Au delà de la portée politique et historique de cet ouvrage, c'est aussi un portrait de femme étonnant qui nous est livré. Razan Zaitouneh est (était?) une femme engagée, militante, dotée d'un caractère fort. Elle va s'intéresser tout particulièrement aux conditions de détention carcérale et se fera beaucoup d'ennemis en dénonçant les mauvais traitements subi par les prisonniers, les problèmes de procédure, d'injustice dans le système judiciaire syrien. Elle sera d'ailleurs suspendue du barreau à la demande d'un juge qu'elle avait mis sous pression dans un dossier.
Justine Augier s'est plongée dans la vie de Razan pendant deux ans, visionnant des archives, interrogeant ses proches, lisant des articles. Elle nous raconte aussi ce travail et le pourquoi de sa démarche. Elle parvient, au fil du récit, à nous entraîner dans son entreprise. On s'attache à ces deux femmes (Razan Zaitouneh et Justine Augier) qui vivent au coeur d'une région du monde secouée de toutes parts depuis de trop nombreuses décennies. Et on espère nous aussi, lecteurs, que Razan est toujours en vie.
Catherine M
Paru en août 2017, existe aussi en format numérique.
Cora, née esclave dans une plantation de coton, réservée mais déterminée, porte en elle un instinct de vie et d'insoumission qui font vibrer ce roman de la première à la dernière page.
Marquée par l'évasion de sa mère, sans elle, quand elle était enfant, Cora s'enfuit avec Caesar de la plantation des Randall en Géorgie quelques années plus tard, toute jeune adulte. Aidée par le chemin de fer clandestin, elle connaîtra la Caroline du Sud condescendante, la Caroline du Nord exterminatrice, elle traversera le Tennessee dévasté, entreverra dans l'Indiana la liberté et la solidarité.
Ce roman terrible rejoint la liste des magistrales dénonciations de l'esclavage, porté dans certains états au rang de meurtre de masse, sans compter les tortures inhumaines pratiquées ailleurs.
Le lumineux personnage de Cora nous permet de garder les yeux ouverts tout au long de ce périple qu'on lit avidement et qui nous rappelle jusqu'où l'être humain peut aller quand il a décidé de dominer ses semblables en les classant dans la catégorie "les autres".

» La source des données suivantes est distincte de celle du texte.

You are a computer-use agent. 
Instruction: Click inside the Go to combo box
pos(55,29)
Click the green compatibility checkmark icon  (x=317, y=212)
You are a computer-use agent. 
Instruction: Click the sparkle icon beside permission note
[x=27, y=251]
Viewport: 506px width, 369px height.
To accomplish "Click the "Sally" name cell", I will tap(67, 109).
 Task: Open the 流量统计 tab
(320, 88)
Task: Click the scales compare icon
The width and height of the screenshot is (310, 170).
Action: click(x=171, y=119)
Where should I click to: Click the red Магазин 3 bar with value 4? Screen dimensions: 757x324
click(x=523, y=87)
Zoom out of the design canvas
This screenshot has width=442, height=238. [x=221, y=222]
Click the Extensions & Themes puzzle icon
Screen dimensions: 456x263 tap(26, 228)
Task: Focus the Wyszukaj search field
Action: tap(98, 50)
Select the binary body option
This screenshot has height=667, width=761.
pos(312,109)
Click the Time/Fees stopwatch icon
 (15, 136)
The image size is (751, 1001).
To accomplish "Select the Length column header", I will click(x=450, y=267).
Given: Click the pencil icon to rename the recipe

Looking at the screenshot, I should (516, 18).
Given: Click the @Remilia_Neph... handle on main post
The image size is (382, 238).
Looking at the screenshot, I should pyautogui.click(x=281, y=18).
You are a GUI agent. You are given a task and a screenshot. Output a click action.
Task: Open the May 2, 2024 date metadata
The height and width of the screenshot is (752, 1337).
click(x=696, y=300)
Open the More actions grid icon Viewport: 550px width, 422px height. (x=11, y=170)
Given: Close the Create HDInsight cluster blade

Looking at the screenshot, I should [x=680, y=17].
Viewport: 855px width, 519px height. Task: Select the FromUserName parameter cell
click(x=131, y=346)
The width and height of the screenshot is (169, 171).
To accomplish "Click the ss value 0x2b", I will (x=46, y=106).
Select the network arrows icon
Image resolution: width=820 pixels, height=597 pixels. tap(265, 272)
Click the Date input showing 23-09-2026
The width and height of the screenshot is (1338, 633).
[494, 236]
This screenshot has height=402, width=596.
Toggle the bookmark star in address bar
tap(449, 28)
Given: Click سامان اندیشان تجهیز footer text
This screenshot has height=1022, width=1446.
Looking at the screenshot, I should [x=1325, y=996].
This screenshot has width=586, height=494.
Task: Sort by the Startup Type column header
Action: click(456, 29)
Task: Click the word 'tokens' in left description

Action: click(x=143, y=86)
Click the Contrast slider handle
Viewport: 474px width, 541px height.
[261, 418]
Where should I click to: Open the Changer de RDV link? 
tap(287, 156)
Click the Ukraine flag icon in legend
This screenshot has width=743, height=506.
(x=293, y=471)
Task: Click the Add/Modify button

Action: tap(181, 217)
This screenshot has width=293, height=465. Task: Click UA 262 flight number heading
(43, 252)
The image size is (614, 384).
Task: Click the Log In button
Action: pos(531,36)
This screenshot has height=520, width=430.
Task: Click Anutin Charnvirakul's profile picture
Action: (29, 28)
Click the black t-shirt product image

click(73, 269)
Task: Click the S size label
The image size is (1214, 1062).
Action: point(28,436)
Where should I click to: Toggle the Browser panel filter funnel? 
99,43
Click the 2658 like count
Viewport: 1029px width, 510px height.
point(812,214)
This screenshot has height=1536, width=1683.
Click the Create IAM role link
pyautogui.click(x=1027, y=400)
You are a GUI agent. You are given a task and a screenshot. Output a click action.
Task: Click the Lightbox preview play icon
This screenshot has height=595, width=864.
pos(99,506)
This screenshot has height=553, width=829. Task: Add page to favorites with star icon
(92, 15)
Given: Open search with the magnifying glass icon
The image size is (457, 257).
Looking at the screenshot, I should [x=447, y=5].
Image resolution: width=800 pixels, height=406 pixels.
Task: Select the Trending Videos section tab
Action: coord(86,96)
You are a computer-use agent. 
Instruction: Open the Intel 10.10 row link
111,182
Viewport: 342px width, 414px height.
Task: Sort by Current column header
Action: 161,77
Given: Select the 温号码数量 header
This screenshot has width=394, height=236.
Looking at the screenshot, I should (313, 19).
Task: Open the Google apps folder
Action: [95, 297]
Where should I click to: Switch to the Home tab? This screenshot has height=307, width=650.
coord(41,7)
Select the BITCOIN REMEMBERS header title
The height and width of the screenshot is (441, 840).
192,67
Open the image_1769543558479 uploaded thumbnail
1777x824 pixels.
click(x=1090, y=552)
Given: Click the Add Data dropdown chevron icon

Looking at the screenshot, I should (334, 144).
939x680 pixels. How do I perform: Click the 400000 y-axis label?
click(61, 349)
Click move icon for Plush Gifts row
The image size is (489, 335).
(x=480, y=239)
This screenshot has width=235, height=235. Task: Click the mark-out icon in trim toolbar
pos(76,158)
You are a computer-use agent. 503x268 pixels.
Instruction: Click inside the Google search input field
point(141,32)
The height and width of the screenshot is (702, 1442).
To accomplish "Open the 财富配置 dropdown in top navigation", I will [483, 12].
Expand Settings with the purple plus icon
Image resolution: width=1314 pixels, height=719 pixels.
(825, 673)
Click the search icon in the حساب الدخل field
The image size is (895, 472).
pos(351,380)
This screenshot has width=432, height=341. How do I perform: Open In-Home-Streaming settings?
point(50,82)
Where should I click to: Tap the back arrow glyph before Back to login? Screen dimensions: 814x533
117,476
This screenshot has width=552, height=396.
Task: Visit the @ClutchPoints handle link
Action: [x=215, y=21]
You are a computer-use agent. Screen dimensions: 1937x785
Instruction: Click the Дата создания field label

Ce roman, le sixième de Colson Whitehead, a tout simplement reçu le prix Pulitzer en 2016...et le National Book Award, et un immense succès aux États-Unis.
Natacha
Paru en août 2017. Traduit de l'américain par Serge Chauvin. Existe aussi en format numérique.
Dès les premières pages, on sait qu'il y aura un drame, un terrible drame, on sait lequel et on relit les quelques lignes qui l'annoncent l'air de rien, comme un inoffensif constat, on les relit pour être sûr de bien comprendre. Mais les détails, les causes, les étapes, la sourde obstination qui conduira vers cette issue, ne sous sont révélés que lentement, par petites touches, avec toute l'opacité qu'ils gardent aux yeux de la jeune narratrice.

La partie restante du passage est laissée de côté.